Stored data
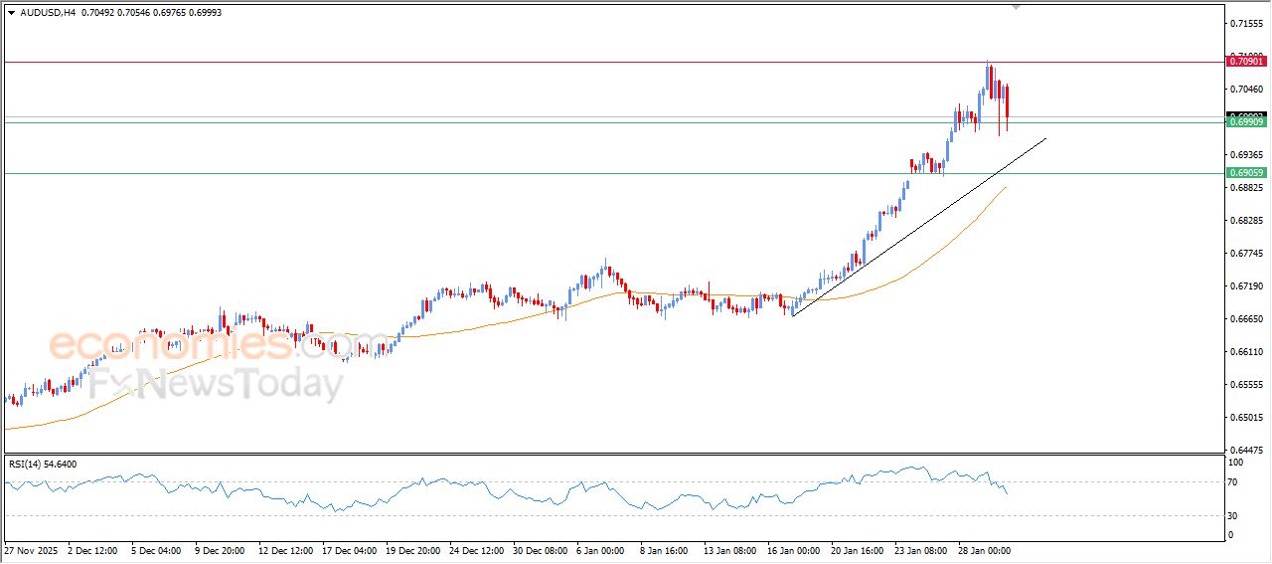Click the gray chart shift triangle marker
Screen dimensions: 1272x564
point(1016,6)
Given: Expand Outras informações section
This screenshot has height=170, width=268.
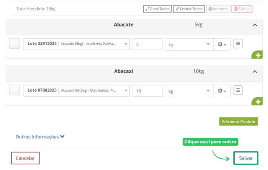Looking at the screenshot, I should coord(40,137).
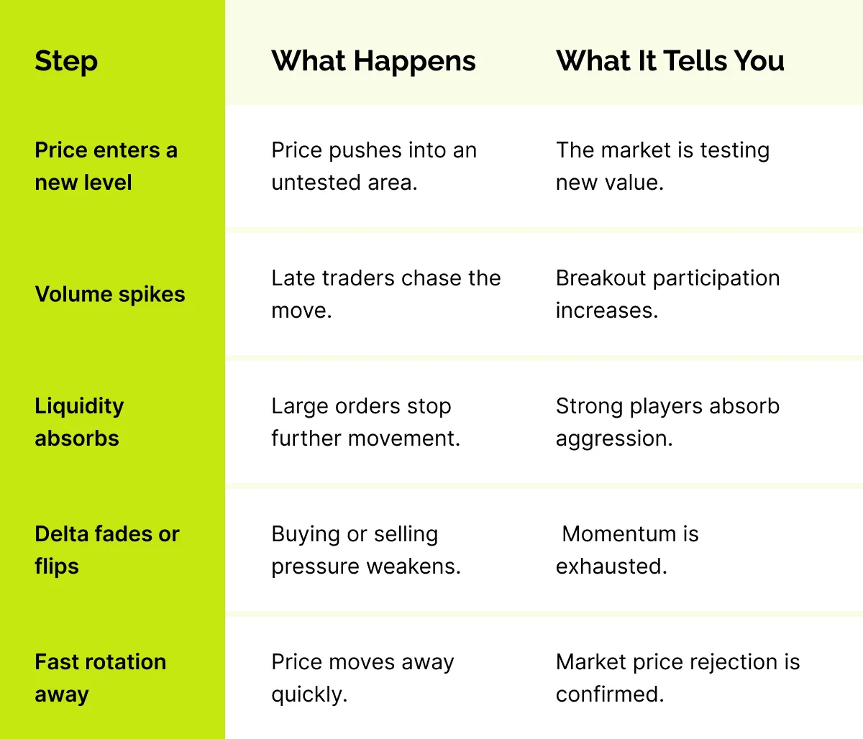Select the 'Fast rotation away' step label
This screenshot has width=863, height=739.
coord(100,678)
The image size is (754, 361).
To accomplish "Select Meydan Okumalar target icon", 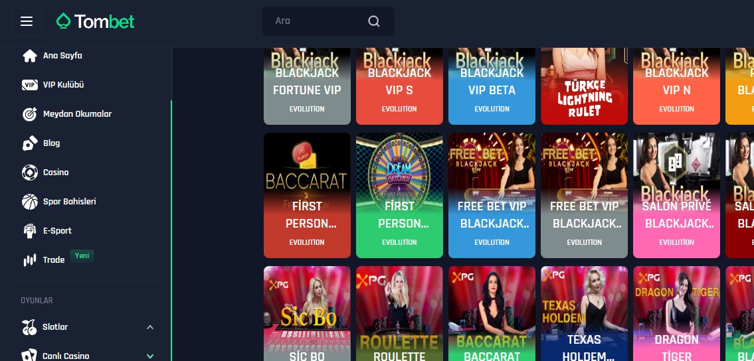I will coord(30,114).
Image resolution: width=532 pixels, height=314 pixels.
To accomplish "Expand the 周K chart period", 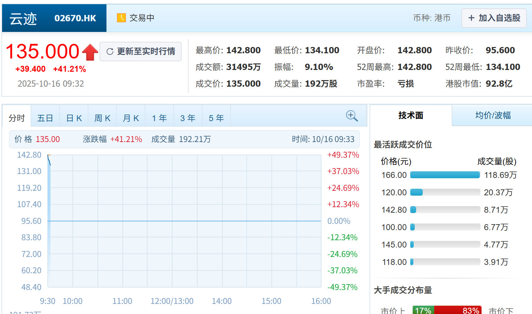I will 102,117.
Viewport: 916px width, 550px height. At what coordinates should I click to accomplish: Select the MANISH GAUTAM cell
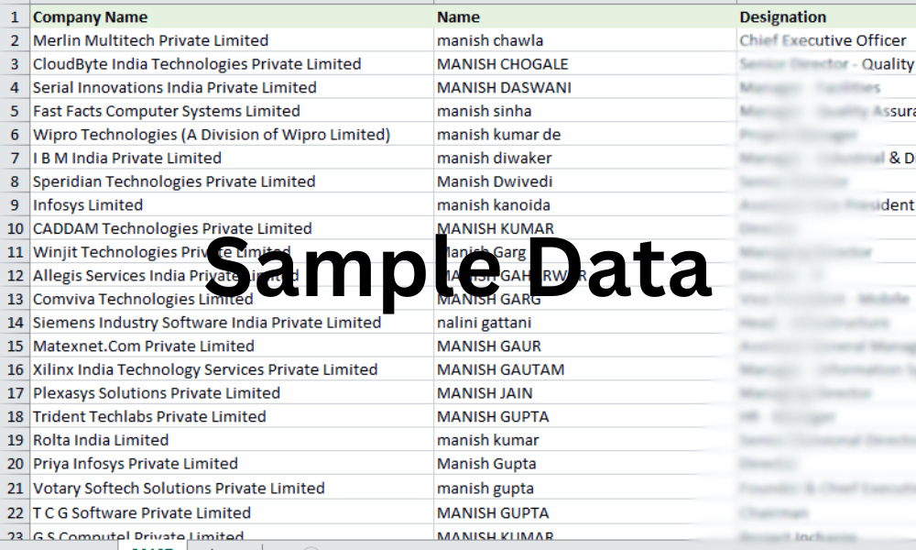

EXERCISE REQUIREMENTS:
Write out exactly the lines above between the one with "This screenshot has height=170, width=268." and the one with "The image size is (754, 361).", inclusive, with pictures left out.

YOUR RESPONSE:
This screenshot has height=170, width=268.
Looking at the screenshot, I should coord(40,137).
Select the 'Fast rotation away' step label
This screenshot has width=863, height=739.
coord(100,678)
The image size is (754, 361).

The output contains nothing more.